Archonic

Posted on Jun 23, 2022 • Edited on Feb 13

Swapping Elasticsearch for Meilisearch in Rails feat. Docker

#rails #elasticsearch #meilisearch #docker

Elasticsearch is a comprehensive and highly configurable search engine and storage system for a multitude of app concerns. In this article we’re only going to be comparing it’s search engine capabilities within the context of a Dockerized Ruby on Rails app. If your app has a need for specifically weighted attribute boosting, results that get better with machine learning, mature highly available sharding capabilities, or multi-index searching, Elasticsearch is still what you want.

If your search needs are somewhere between pg_search/ransack and Elasticsearch, Meilisearch is a new contender which is blazing fast (<50ms), much more resource efficient, has a sensible default configuration, a first-party Ruby library and Rails gem and an admin panel to try out searching before fully integrating within your app. With full text search, synonyms, typo-tolerance, stop words and customizable relevancy rules, Meilisearch has enough features to satisfy most applications — and that’s before their v1.0 release 👏. Multi-index searching is also on the roadmap.

Part Zero: But Why?

First lets compare Elasticsearch and Meilisearch on the item you’re probably here to learn about — resource usage. Memory on the cloud is expensive and Elasticsearch is a known memory hog. On my Rails app which has fairly low usage, it’s using 3.5GB. That’s 2.7GB more than the next highest container which is Rails web workers running malloc instead of jemalloc (a topic for a different article!).

So how much more efficient is Meilisearch? Let’s get a baseline with Elasticsearch first. We’ll be using this movie database with ~32k rows.

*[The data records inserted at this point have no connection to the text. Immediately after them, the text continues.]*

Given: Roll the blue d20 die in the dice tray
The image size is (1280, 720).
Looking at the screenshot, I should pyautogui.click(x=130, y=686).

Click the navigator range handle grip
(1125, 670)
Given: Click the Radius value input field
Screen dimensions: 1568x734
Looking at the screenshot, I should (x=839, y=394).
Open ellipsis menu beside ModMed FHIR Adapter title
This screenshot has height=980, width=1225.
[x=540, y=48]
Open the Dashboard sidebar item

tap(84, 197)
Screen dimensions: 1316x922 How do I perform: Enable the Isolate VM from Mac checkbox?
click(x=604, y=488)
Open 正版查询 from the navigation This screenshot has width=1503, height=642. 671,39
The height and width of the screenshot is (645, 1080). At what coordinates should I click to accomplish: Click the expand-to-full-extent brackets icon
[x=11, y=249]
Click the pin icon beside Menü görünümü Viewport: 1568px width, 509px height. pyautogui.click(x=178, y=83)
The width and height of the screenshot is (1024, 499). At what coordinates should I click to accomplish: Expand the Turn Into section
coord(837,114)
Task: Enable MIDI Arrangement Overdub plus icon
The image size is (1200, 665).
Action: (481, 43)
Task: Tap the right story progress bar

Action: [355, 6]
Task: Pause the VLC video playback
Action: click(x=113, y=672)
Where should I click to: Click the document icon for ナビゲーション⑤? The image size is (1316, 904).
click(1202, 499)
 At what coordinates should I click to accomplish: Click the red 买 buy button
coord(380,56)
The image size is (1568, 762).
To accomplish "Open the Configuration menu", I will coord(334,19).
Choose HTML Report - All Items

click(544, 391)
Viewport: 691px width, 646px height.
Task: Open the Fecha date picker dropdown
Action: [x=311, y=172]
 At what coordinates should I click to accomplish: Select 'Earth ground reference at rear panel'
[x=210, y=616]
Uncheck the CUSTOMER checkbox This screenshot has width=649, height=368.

I have to note here that Elasticsearch took a lot more time to set up. It initially refused to start up because it needed more memory than the OS would allow it to allocate just to start. That limit needed to be expanded with sysctl -w vm.max_map_count=262144. Then the JSON file needed a fair amount of manipulation because the bulk JSON API expects you to specify the index for every row. This wasn’t evident in the documentation and an ancient StackOverflow answer came to my rescue.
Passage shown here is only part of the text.